Tuesday, October 20, 2009

there's always someone cooler than you

I bought a backpack today, on my way home from teaching at the lakefront (and in case you were wondering, it was beautiful today and awesome and the birds came out and were very visible).

My shoulder bag is great for the rare occasions when I have a meeting and need to look grown-up, keeping documents unwrinkled, but it's killer on my shoulder, and most days I'm a bookish beardo who just needs a sack to throw his library books and camera into. So I needed a backpack, like a highschooler on day one.
Jay and Simone got me a REI gift card last year, so I went over to REI.

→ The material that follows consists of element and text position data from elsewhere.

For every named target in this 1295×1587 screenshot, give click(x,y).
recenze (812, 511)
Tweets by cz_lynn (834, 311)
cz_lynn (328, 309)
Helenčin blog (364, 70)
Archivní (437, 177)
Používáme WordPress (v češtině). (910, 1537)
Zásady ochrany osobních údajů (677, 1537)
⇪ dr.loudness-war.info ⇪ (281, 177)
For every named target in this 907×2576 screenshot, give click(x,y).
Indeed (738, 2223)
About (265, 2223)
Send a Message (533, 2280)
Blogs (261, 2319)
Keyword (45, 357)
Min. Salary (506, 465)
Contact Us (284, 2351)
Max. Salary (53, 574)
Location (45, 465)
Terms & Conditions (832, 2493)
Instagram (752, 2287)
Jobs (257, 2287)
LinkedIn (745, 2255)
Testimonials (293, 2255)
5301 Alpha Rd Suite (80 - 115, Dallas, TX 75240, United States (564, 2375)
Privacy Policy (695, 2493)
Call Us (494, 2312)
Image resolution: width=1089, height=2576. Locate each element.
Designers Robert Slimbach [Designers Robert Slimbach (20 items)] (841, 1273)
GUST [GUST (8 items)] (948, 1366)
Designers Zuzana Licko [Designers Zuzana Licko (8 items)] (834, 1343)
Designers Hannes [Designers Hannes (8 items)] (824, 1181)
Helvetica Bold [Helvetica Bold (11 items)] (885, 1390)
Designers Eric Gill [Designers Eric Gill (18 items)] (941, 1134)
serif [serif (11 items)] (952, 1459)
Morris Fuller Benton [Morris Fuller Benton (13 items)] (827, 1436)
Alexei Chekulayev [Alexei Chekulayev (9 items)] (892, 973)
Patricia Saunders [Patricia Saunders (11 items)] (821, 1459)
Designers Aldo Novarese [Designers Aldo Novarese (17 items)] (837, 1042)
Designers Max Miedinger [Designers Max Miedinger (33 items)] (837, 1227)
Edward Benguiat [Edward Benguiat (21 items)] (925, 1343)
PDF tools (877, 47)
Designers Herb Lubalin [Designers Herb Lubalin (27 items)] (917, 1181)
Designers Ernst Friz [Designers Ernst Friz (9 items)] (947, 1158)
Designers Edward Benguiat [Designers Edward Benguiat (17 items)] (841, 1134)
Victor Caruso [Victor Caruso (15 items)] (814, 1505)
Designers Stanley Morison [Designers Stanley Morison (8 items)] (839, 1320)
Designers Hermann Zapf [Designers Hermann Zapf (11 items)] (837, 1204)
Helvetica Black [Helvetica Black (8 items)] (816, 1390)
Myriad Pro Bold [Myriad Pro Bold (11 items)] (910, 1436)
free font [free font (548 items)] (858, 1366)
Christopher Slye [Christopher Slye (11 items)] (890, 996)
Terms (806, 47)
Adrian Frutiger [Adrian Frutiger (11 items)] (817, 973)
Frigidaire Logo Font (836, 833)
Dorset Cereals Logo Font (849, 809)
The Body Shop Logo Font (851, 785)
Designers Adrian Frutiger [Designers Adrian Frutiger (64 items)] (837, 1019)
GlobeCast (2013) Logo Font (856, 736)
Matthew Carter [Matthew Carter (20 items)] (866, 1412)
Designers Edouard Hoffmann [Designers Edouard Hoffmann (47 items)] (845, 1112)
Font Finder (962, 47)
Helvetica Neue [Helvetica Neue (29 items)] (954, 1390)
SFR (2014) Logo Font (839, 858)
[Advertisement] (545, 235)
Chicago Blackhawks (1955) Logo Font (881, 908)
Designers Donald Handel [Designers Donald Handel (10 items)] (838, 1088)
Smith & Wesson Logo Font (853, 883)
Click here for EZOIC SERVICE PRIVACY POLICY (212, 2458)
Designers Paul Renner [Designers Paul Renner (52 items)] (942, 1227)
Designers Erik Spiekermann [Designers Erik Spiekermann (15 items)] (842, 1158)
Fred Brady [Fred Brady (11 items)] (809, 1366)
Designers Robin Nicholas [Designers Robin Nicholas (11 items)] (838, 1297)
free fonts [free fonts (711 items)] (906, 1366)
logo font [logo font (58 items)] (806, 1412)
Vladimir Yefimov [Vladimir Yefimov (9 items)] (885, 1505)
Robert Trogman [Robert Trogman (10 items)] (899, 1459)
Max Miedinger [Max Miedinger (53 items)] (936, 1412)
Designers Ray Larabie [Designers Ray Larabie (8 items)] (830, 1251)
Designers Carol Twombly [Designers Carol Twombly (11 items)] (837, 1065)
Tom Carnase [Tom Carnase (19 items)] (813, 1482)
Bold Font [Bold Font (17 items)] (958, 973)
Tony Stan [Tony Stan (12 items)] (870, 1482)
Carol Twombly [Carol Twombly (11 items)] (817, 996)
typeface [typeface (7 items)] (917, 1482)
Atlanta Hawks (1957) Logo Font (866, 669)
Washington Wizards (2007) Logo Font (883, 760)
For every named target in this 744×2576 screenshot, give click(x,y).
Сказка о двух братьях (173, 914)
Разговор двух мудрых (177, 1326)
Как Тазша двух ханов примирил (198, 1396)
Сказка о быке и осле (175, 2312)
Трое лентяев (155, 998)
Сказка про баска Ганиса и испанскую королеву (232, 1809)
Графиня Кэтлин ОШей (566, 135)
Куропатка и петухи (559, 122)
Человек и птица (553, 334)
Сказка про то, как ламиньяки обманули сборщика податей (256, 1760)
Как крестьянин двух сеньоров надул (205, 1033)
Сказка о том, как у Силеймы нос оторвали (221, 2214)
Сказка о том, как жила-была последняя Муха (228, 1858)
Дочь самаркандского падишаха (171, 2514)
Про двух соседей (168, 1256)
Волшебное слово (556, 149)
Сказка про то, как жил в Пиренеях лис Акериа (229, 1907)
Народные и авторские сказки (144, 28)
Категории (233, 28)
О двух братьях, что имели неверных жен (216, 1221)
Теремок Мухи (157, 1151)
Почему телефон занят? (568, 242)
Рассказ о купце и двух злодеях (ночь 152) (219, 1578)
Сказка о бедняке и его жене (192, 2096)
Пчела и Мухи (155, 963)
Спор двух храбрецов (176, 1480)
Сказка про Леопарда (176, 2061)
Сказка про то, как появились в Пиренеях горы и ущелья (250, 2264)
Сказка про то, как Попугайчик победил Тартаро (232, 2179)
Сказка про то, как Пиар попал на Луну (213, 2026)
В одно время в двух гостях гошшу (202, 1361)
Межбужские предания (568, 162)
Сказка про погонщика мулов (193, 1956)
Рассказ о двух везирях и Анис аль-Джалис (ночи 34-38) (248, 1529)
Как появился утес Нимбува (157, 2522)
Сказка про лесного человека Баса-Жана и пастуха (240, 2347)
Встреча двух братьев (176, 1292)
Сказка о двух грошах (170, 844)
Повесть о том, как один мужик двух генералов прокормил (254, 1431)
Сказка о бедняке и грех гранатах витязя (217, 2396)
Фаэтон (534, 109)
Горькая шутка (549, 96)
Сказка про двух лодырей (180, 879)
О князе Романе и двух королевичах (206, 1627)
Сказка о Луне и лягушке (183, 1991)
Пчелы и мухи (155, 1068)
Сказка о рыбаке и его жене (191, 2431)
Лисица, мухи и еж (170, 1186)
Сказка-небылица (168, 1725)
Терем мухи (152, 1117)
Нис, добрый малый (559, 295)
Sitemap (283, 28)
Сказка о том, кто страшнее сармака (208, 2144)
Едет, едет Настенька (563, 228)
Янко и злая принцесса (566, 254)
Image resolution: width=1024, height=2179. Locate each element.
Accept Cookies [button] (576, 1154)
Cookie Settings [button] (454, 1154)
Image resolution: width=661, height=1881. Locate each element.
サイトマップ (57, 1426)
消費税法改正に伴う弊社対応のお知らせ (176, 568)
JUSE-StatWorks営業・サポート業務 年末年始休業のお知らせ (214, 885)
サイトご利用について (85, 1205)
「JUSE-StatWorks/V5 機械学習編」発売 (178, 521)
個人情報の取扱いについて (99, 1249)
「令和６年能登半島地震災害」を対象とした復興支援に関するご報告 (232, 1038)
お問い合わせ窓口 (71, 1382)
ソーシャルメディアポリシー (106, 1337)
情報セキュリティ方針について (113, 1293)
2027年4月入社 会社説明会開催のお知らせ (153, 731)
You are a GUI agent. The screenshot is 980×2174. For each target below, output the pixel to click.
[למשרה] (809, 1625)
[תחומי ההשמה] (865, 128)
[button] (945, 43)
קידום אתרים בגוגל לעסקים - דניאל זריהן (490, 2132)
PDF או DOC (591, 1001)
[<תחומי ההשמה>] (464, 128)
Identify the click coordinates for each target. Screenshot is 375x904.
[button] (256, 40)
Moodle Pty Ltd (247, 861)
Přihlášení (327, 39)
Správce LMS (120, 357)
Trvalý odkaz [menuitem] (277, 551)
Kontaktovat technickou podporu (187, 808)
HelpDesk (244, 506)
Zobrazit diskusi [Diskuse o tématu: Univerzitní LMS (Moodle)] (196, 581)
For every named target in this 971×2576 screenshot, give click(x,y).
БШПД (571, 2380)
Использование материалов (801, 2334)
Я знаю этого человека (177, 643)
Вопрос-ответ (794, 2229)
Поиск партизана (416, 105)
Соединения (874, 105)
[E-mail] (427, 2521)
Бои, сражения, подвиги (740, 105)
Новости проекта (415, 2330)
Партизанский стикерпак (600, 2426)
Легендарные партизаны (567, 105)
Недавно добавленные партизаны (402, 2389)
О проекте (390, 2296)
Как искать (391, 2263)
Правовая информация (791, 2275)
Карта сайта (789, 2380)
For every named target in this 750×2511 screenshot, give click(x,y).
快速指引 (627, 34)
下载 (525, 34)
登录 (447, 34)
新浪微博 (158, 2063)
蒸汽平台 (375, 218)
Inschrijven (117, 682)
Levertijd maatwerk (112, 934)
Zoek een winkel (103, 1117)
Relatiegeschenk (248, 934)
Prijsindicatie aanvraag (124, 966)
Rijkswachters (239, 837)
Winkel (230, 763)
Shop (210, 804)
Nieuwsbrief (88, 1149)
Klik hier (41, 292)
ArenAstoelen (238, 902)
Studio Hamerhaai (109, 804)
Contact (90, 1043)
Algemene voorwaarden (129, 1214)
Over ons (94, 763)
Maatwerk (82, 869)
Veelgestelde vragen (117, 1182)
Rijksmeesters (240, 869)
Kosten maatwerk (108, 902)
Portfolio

This store will make you feel like a lazy city slicker sissy even if you've just hiked for two hours and have a dead crayfish in your back pocket (yes, and yes). This store is for hardcore outdoors types.

Or for Lincoln Park dads who work in finance all day and want to wear North Face on the weekends, and their wives who do super-extra-intense stroller pushing to the Starbucks and yogilates classes and need special pants for it.

But still, the place is intense.

Do you know how many kind of backpacks there are?
Approximately 400. And they all have an extra nine straps that you'll never use unless you are hiking Mount McKinley, and a bunch of special pockets and whatnot for your "outdoor" gear.

I realize I am treading into Andy Rooney territory here.

But anyway, I found one bag that was just right. It's black, and as boring as possible, and only has two regular straps, though they are made of "airlift", which is some gooey stuff that makes it easy on your shoulders.
Backpacks are also expensive. And look kind of nerdy. But, I am a nerd, so=win.

Great story, huh?

Last night we ordered 80 chicken wings. I think that was too many for 5 people. But fun and cheap, regardless. I am a big fan of Monday wings.

Also, Megan and Marty are now walking-distance neighbors and have a really rad apartment. That is an excellent autumn development.

Okay, back to work. Time to test this pack.